Deux personnes jasent : Il faut plaindre les pays qui n’ont pas de héros. Non, il faut plaindre ceux qui en ont de besoin (une citation de Sarah Bernard, si ma mémoire est bonne). Dans le domaine du développement, la question des leaders est importante, mais ne tombons pas dans l’idolâtrie.

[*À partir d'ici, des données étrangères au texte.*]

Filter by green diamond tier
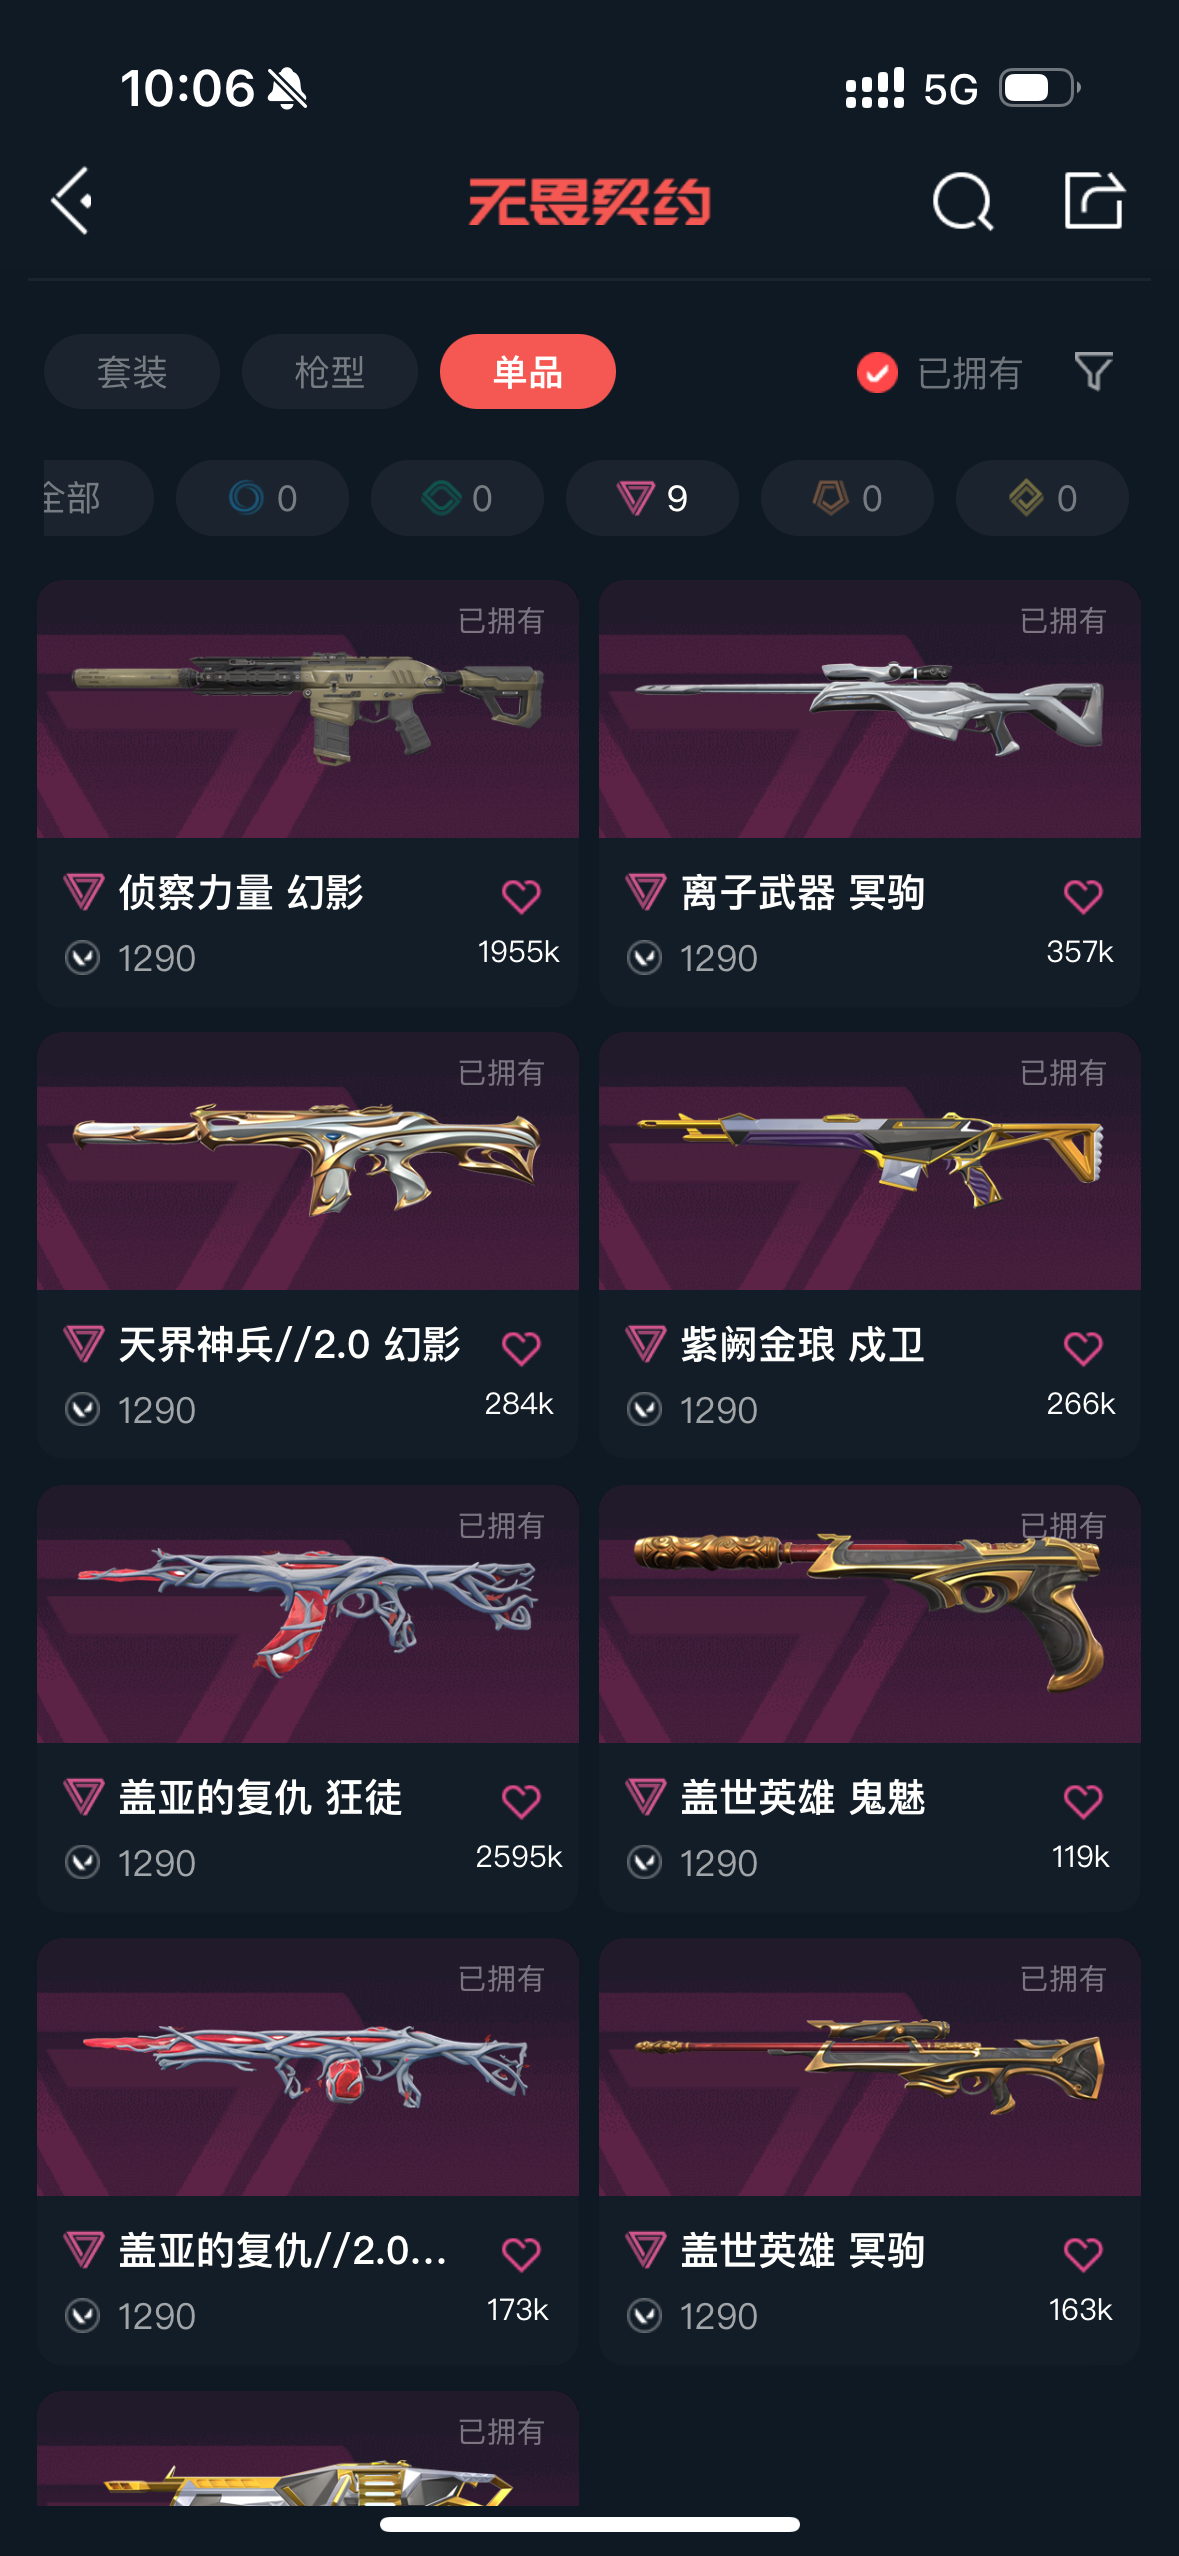This screenshot has height=2556, width=1179. (457, 498)
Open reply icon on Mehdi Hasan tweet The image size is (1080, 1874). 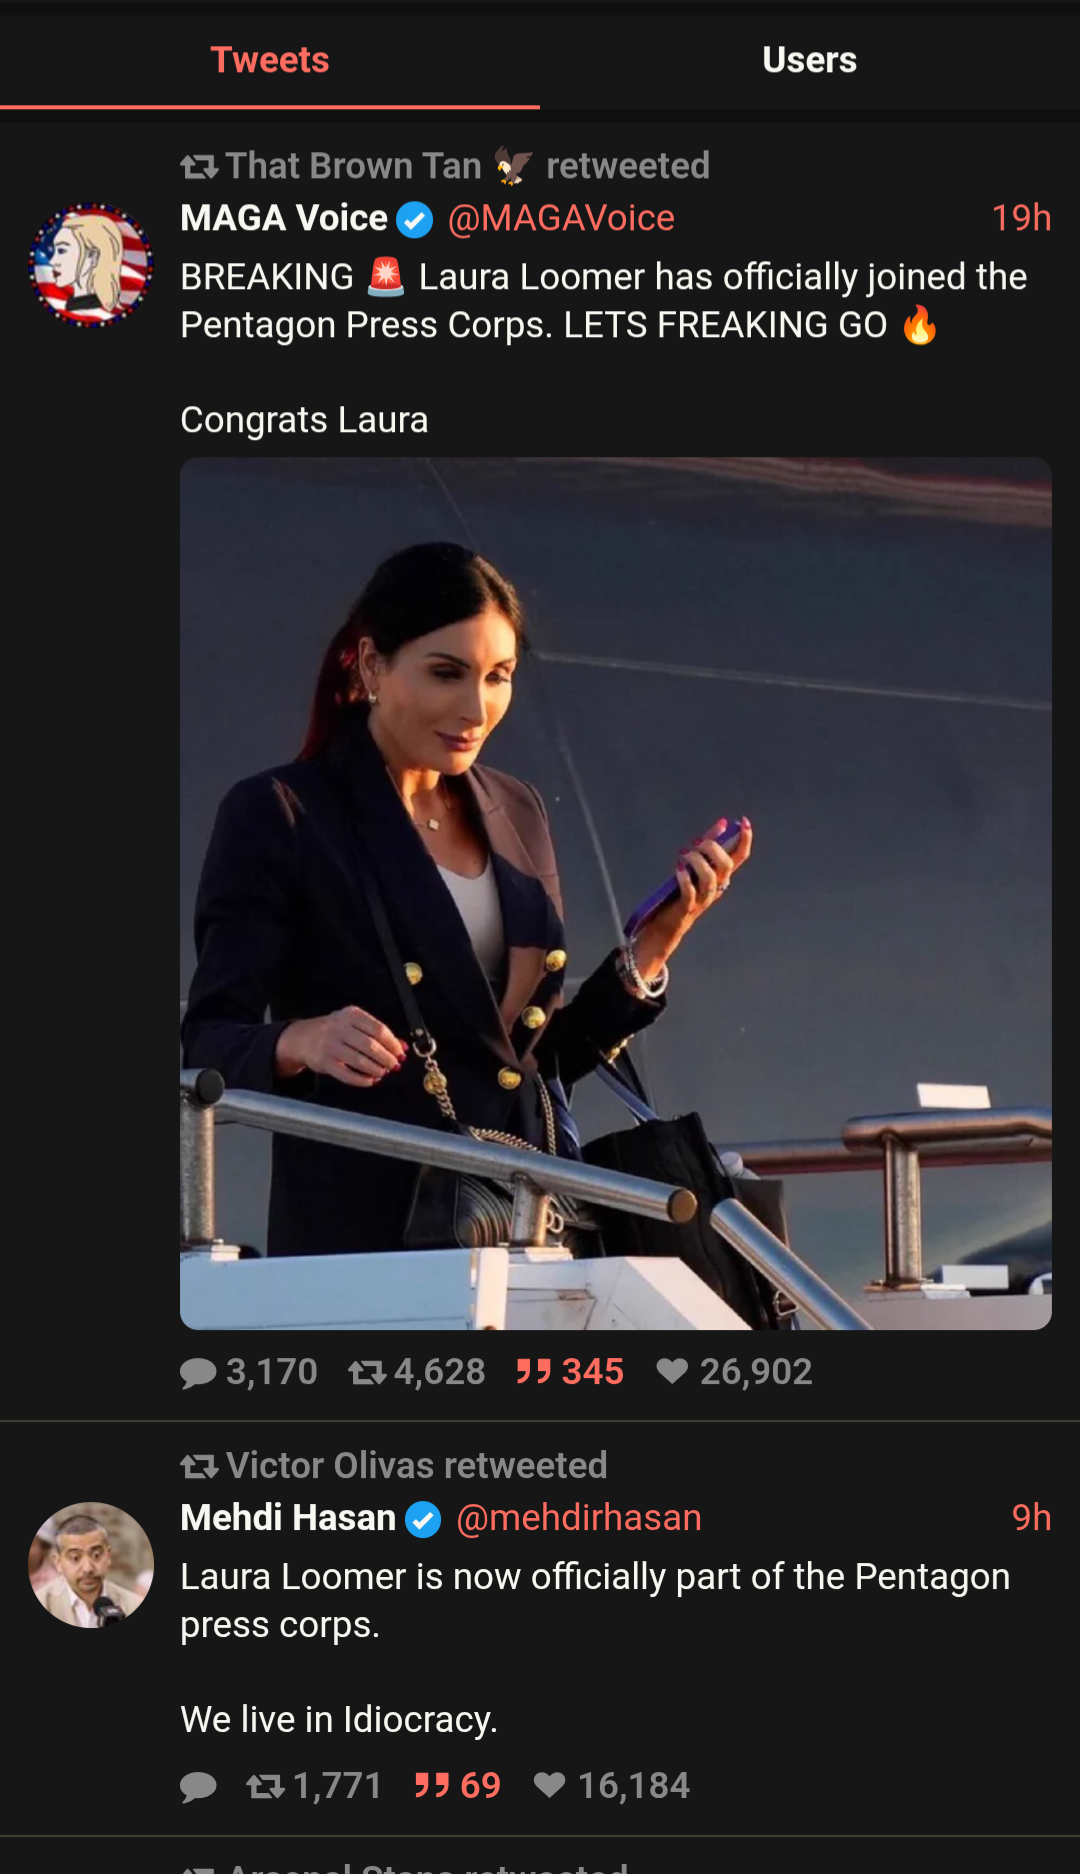(x=198, y=1786)
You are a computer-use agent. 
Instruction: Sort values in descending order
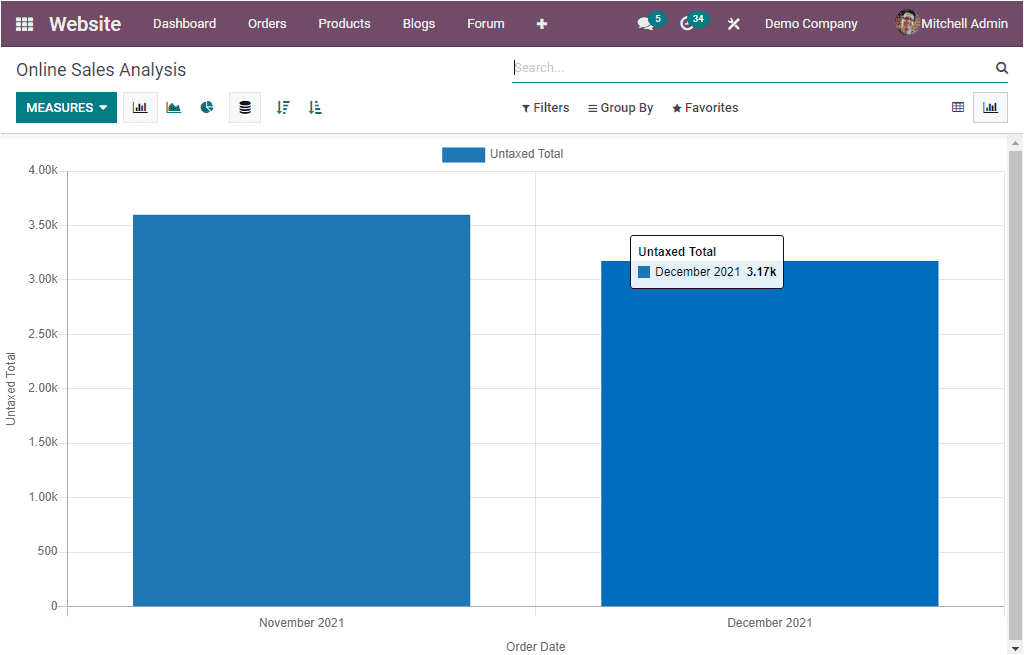(x=283, y=107)
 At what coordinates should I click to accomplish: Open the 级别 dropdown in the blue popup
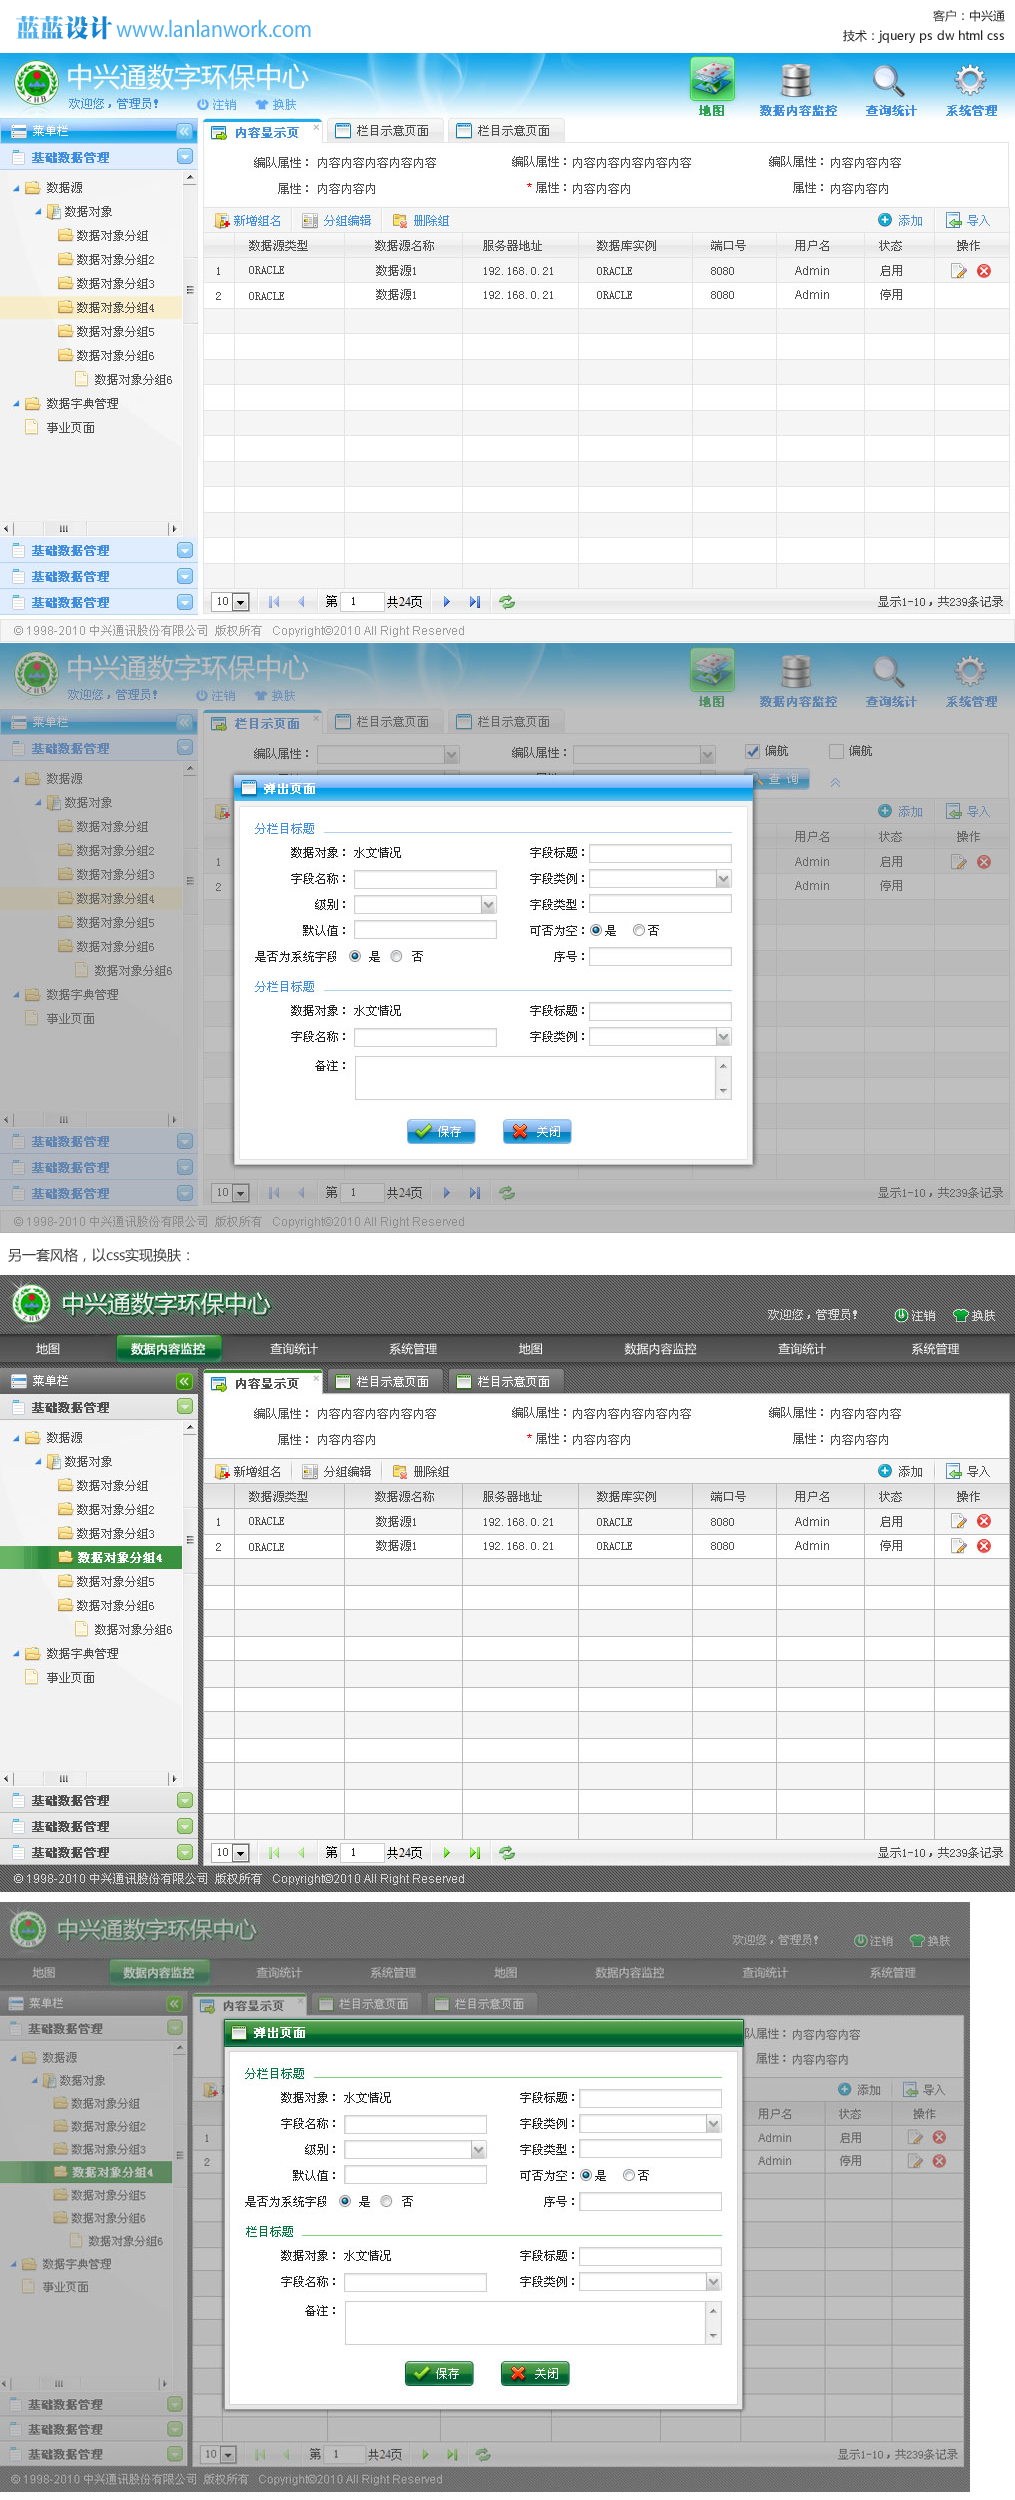point(488,905)
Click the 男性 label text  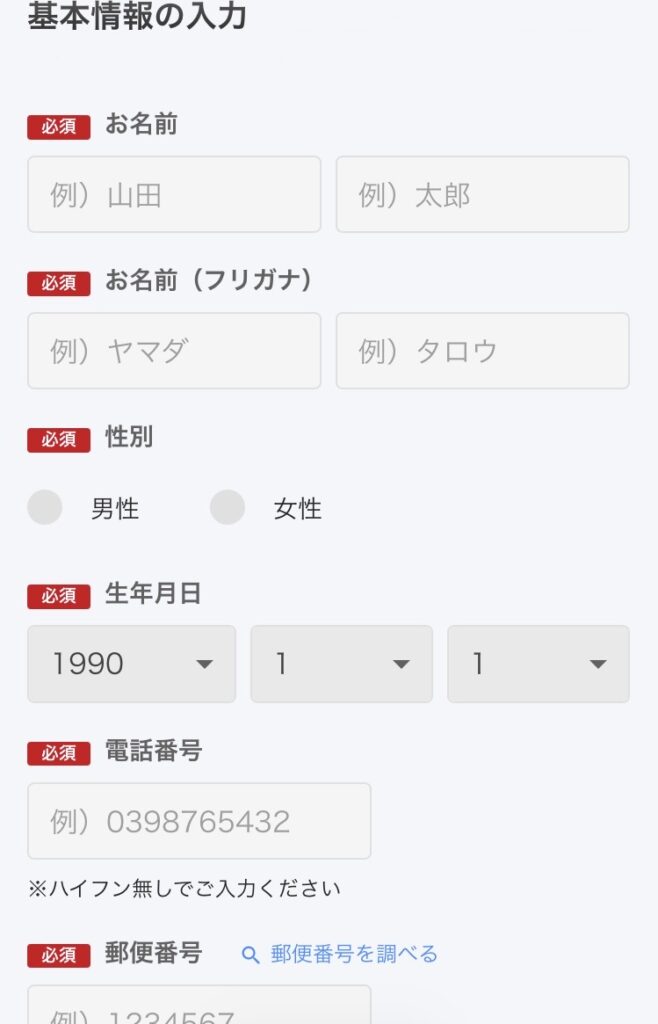point(115,509)
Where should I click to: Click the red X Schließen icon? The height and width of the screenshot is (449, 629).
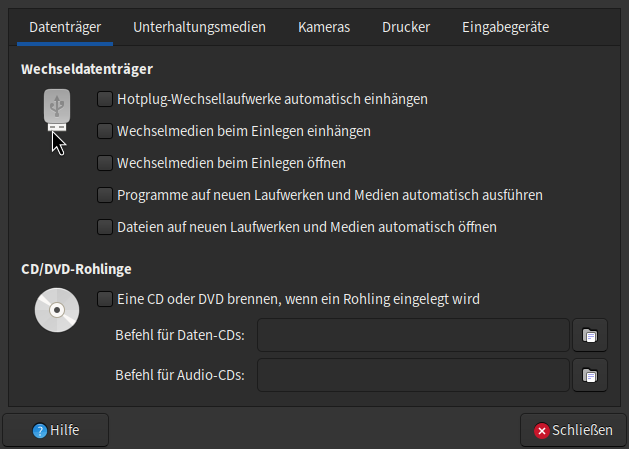(x=542, y=431)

Selon l’avis d’un spécialiste (Henry Mintzberg), il serait même dangereux de faire la promotion excessive du leader. Nous aurions tort de nous en remettre à ces seuls individus pour faire avancer nos organisations et nos sociétés. L’émergence d’un leader ou du leadership est le résultat d’un processus collectif. En misant sur l’individu, nous réduisons les autres au rôle de suiveurs et nous transformons ce processus social et un processus personnel et nous portons atteinte au sens de la communauté qui joue un rôle crucial dans le développement des organisations ou des communautés. Ainsi, le leadership est intégré à un ensemble organisationnel. Ainsi, Mintzberg propose un nouveau terme plus adapté au phénomène du leadership, le « communautéship », pour décrire les processus collectifs qui mènent à des réalisations remarquables. Voir le lien suivant
Cette nouvelle forme de gouvernance nous amène à nous interroger sur notre propre façon de voir le leadership ou de travailler avec des leaders.